The issues don't stop there. Smaller complaints with the display include the permanent crease where the phone folds, which is noticeable to see and feel. For some, it's easy to look past, but it won't be for everyone. Even worse than the crease is the dual camera notch. Yes, even in a nearly $2,000 phone we can't escape the notch plague. The thin rectangular eye-sore intrudes onto the screen taking up more than it should. It's highly visible when watching YouTube or Netflix as the notch covers up part of the video.

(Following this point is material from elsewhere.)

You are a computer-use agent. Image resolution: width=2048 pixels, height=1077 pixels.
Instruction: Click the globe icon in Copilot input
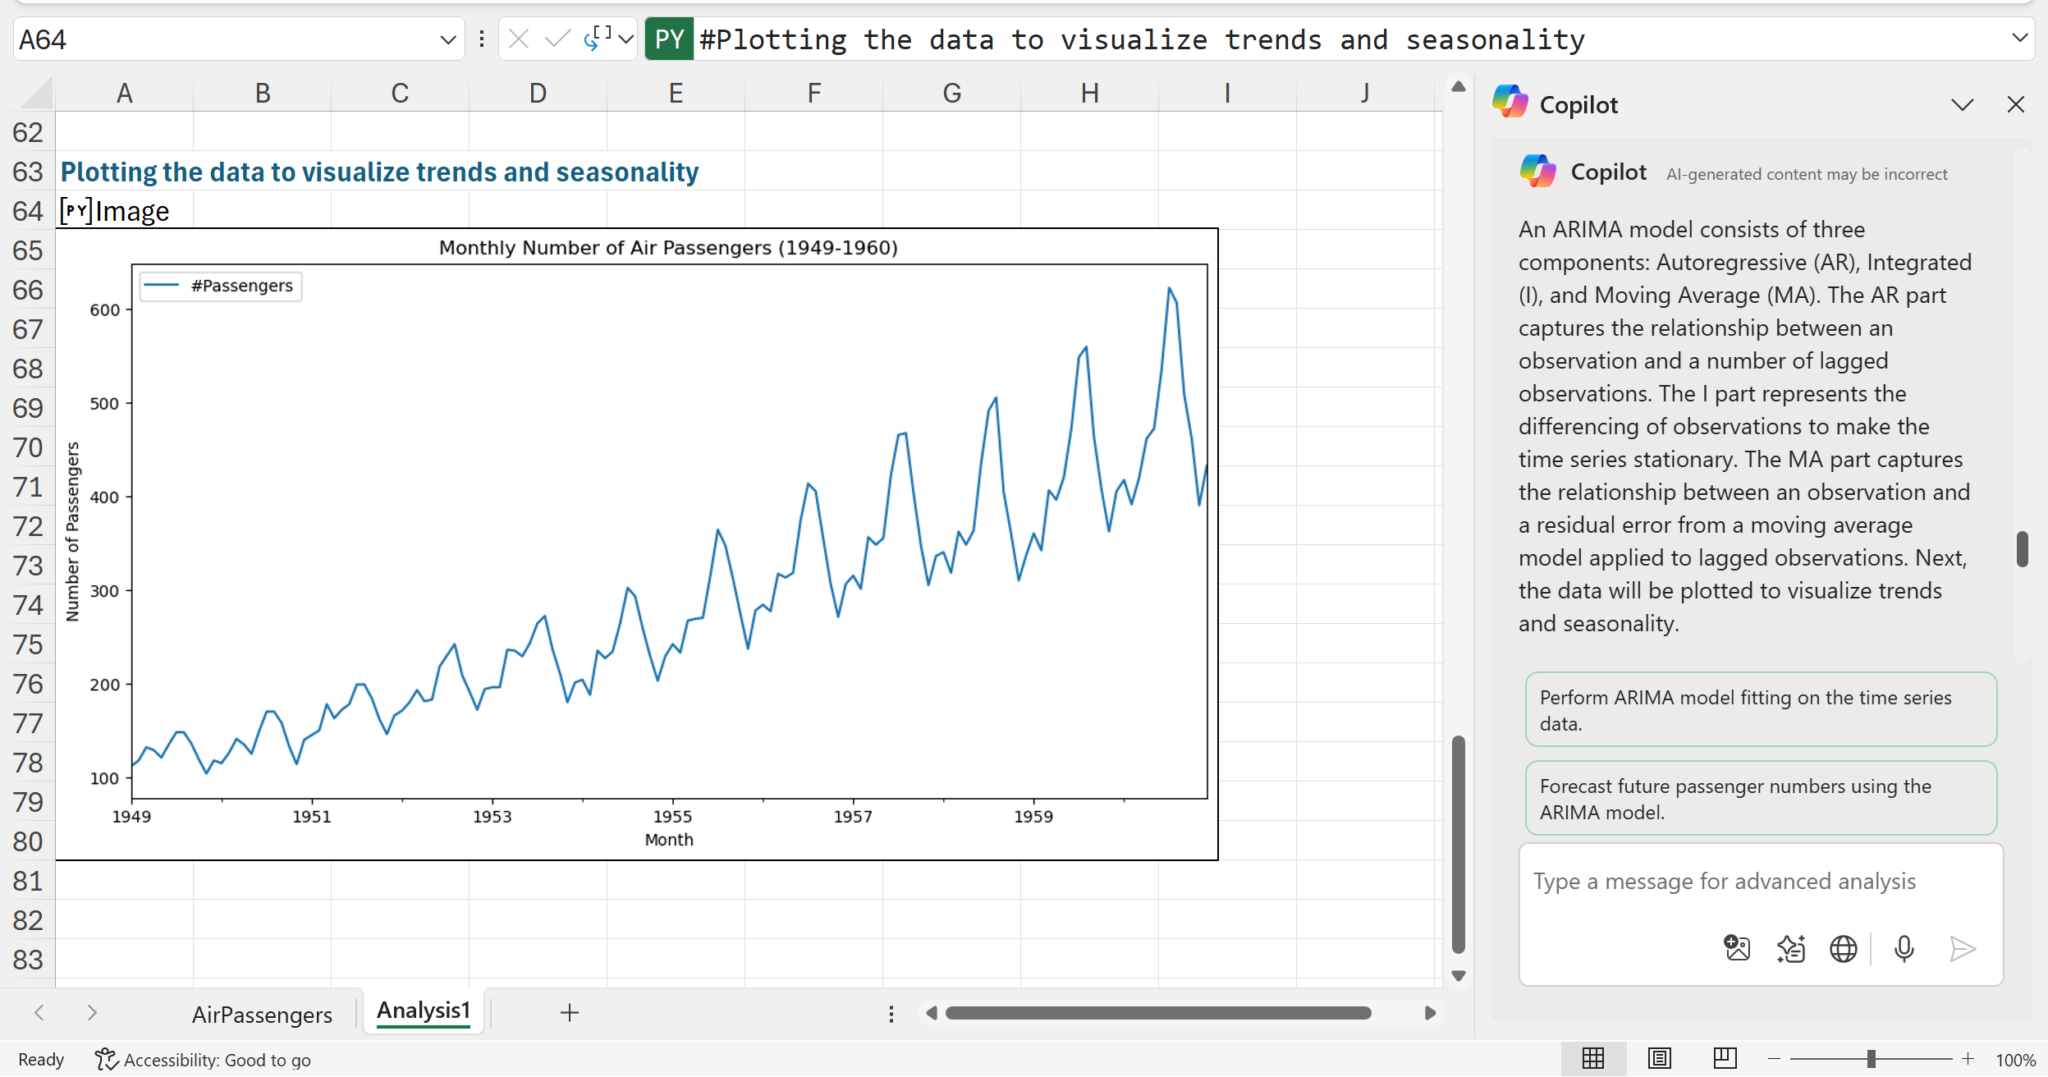point(1843,948)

Moving from tablet display to the regular front phone display, it delivers the opposite of everything we want in a phone display in 2019. It's extremely small at 4.7 inches, it has huge bezels, has an awkwardly long and thin build, and is heavy to hold. In a phone that has such a groundbreaking tablet screen on the inside, its front display seems very dated even if its purpose is for quick on-the-go use.

Samsung Galaxy Fold Software: Perfect for Tablet

One of the biggest highlights of the Fold comes in its software features, especially the ones tailored for the tablet experience. App continuity makes intuitive, seamless transitions between the cover and main display of the phone, letting users pick up right where they left an app or video. As Galaxy Fold opens and closes, apps will automatically show up where you left off. A few apps don't use the feature, but that can easily be fixed in a software update from app developers.

To get the most out of the tablet, the multi-active window makes multi-tasking a breeze. For the first time, users can open and run up to three active apps simultaneously on the main display including video calling, Google Maps, and texting. It's not as elegant as the iPad Pro's iOS software, but Samsung's One UI still offers a fluid and smooth experience on the Galaxy Fold.

So, is the Samsung Galaxy Fold Worth $2,000?

In conclusion, Samsung's Galaxy Fold is a fast, powerful machine equipped with the top-of-the-line specs a 2019 smartphone should have. Its flex display is as satisfying to close and open as it is to look at, and the multi-active window functionality and strong battery life make it stand out from traditional smartphones and even rival's mini tablets. But is it worth paying $1,980 for?

Like the original Nike HyperAdapt 1.0, the Fold's flex technology is a step in the right direction but comes with too many first-generation problems and a premium price tag. From the foldable screen's reported issues to the awfully small front display, to the notch and screen crease, the Galaxy Fold just isn't ready for commercial use just yet. For almost $1,000 less, you can pick up the Galaxy S10 that has the best display on the market, a mostly identical spec sheet, same camera set up and software without the major issues.

All that said, I'm still excited for the future of the Galaxy Fold series. Its flex display is groundbreaking, and will undoubtedly improve overtime. As we switch back to our previous phone, we will continue to wonder about the potential possibilities this technology will offer us in years to come. The future is bright for Samsung's new baby, and hopefully it involves an S-Pen.